> **Objective**:
Can you write out every line of the listing below exactly as it appears?

> **Data for this task**:
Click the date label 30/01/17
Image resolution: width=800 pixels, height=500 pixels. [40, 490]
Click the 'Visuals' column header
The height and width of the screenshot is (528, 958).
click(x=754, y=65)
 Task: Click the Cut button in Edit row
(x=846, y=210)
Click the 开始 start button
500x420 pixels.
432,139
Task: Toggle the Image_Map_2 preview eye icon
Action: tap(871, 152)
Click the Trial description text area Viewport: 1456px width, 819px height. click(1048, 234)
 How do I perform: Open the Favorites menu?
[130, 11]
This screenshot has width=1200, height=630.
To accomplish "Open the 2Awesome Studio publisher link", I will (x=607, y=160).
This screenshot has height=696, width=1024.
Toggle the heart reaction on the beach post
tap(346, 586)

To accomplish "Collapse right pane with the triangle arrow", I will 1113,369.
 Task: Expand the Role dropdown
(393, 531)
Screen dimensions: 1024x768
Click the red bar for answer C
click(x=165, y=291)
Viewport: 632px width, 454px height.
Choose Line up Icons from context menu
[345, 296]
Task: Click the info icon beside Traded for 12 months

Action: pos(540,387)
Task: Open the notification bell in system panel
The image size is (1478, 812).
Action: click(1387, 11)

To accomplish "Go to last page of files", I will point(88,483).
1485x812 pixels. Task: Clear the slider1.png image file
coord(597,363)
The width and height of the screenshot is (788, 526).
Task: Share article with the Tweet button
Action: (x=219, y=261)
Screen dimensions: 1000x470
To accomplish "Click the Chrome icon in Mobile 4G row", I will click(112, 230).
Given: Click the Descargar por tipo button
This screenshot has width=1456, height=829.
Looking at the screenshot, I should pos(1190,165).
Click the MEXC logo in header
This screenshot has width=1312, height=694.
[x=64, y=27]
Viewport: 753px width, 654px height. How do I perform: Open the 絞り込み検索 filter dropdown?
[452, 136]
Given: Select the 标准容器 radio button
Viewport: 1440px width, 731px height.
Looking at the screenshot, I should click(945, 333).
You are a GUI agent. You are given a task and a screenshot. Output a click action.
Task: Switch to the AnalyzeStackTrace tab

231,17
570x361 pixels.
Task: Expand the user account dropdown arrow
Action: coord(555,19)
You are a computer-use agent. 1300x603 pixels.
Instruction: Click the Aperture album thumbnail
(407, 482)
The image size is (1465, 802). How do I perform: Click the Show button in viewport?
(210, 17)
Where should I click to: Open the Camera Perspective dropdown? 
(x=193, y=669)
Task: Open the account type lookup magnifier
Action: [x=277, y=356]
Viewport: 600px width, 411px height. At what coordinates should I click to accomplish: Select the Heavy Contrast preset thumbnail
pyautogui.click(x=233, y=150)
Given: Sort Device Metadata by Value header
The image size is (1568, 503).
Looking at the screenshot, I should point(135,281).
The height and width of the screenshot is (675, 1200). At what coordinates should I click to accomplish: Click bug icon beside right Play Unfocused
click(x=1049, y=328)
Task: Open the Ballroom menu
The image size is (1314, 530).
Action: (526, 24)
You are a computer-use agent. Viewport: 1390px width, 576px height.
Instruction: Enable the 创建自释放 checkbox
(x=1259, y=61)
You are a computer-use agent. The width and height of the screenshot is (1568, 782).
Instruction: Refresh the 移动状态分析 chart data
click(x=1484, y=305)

> **Task answer**:
Click the date label 30/01/17
Image resolution: width=800 pixels, height=500 pixels. [40, 490]
Click the 'Visuals' column header
The height and width of the screenshot is (528, 958).
click(x=754, y=65)
 Task: Click the Cut button in Edit row
(x=846, y=210)
Click the 开始 start button
500x420 pixels.
432,139
Task: Toggle the Image_Map_2 preview eye icon
Action: tap(871, 152)
Click the Trial description text area Viewport: 1456px width, 819px height. click(1048, 234)
 How do I perform: Open the Favorites menu?
[130, 11]
This screenshot has width=1200, height=630.
To accomplish "Open the 2Awesome Studio publisher link", I will (x=607, y=160).
This screenshot has height=696, width=1024.
Toggle the heart reaction on the beach post
tap(346, 586)

To accomplish "Collapse right pane with the triangle arrow", I will 1113,369.
 Task: Expand the Role dropdown
(393, 531)
Screen dimensions: 1024x768
Click the red bar for answer C
click(x=165, y=291)
Viewport: 632px width, 454px height.
Choose Line up Icons from context menu
[345, 296]
Task: Click the info icon beside Traded for 12 months

Action: pos(540,387)
Task: Open the notification bell in system panel
The image size is (1478, 812).
Action: click(1387, 11)

To accomplish "Go to last page of files", I will point(88,483).
1485x812 pixels. Task: Clear the slider1.png image file
coord(597,363)
The width and height of the screenshot is (788, 526).
Task: Share article with the Tweet button
Action: (x=219, y=261)
Screen dimensions: 1000x470
To accomplish "Click the Chrome icon in Mobile 4G row", I will click(112, 230).
Given: Click the Descargar por tipo button
This screenshot has width=1456, height=829.
Looking at the screenshot, I should pos(1190,165).
Click the MEXC logo in header
This screenshot has width=1312, height=694.
[x=64, y=27]
Viewport: 753px width, 654px height. How do I perform: Open the 絞り込み検索 filter dropdown?
[452, 136]
Given: Select the 标准容器 radio button
Viewport: 1440px width, 731px height.
Looking at the screenshot, I should click(945, 333).
You are a GUI agent. You are given a task and a screenshot. Output a click action.
Task: Switch to the AnalyzeStackTrace tab

231,17
570x361 pixels.
Task: Expand the user account dropdown arrow
Action: coord(555,19)
You are a computer-use agent. 1300x603 pixels.
Instruction: Click the Aperture album thumbnail
(407, 482)
The image size is (1465, 802). How do I perform: Click the Show button in viewport?
(210, 17)
Where should I click to: Open the Camera Perspective dropdown? 
(x=193, y=669)
Task: Open the account type lookup magnifier
Action: [x=277, y=356]
Viewport: 600px width, 411px height. At what coordinates should I click to accomplish: Select the Heavy Contrast preset thumbnail
pyautogui.click(x=233, y=150)
Given: Sort Device Metadata by Value header
The image size is (1568, 503).
Looking at the screenshot, I should point(135,281).
The height and width of the screenshot is (675, 1200). At what coordinates should I click to accomplish: Click bug icon beside right Play Unfocused
click(x=1049, y=328)
Task: Open the Ballroom menu
The image size is (1314, 530).
Action: (526, 24)
You are a computer-use agent. Viewport: 1390px width, 576px height.
Instruction: Enable the 创建自释放 checkbox
(x=1259, y=61)
You are a computer-use agent. The width and height of the screenshot is (1568, 782).
Instruction: Refresh the 移动状态分析 chart data
click(x=1484, y=305)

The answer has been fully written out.